No doubt, TPA-M had wanted to register a political party dedicated to the socialist reconstruction of Nigeria. But with the refusal of the INEC to register new political parties TPA-M resolved to explore collaboration with the LP and PRP. A few weeks ago, we analyzed the state of the nation and resolved to join the LP and encourage some of our cadres to contest elections under its platform. In particular, I was put under tremendous pressure from respected comrades to contest for the post of President under the LP. I rejected the pressure based on my conviction that the recovery of the party was still inchoate.
While the task of reclaiming the LP was in progress the party leadership resolved to welcome neoliberal politicians into its fold. Having regard to the antecedent of the decampee politicians our comrades have understandably expressed misgivings at the turn of events. Incidentally, the entry into the LP by the neoliberal politicians has been a source of concern to other patriots. For instance, Professor Izielen Agbon
has opined that “The Labour Party has welcomed these Neo-liberal anti-worker forces into its leadership. Thus, the present amorphous nature of the Labour Party is an obstacle to its ability to be a tactical, ideological, political united front of oppressed Nigerian masses fighting to win material benefits and guarantee the future of their children.”
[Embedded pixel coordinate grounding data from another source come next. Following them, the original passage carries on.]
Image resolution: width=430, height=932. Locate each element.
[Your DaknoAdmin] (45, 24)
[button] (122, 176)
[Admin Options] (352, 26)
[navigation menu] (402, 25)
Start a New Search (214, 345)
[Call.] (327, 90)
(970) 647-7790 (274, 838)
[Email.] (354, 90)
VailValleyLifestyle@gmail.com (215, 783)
However, it is suggested that the worrisome development should not discourage the Left from the task of collaborating with other forces to reclaim and rebuild the LP. Till he died Comrade Eskor Toyo campaigned to the Nigerian Left to be involved in the Labour Party as platform to “play the politics of their country.” In fact, he fell in the course of his last tour of Nigeria and passed on . He used to cite the examples of Bolsheviks in the Russian parliament, Duma. Comrades should take charge of affairs in the Labour Party. To be sure, the Labour Party is not a revolutionary organisation; but the party could articulate a genuinely reformist strategy of development to be implemented if voted into power in democratic elections. That is why the Left should approach their involvement in the Labour Party in a dialectical manner in the interest of the people of Nigeria.
In view of the foregoing, I am compelled to suggest as follows:
- As a matter of urgency, TPA-M should hold a meeting with the leadership of the trade unions to review the state of the LP with a view to intensifying the need to reclaim the party;
- TPA-M should embark on direct engagement with individual members of the LP who are desirous to defend the aims and objectives of the party;
- Consultations should be intensified with the progressive extraction of the PRP, AAC, deregistered socialist parties and other left groups for the purpose of forming a broad coalition of progressive forces to defend the interests of the Nigerian people.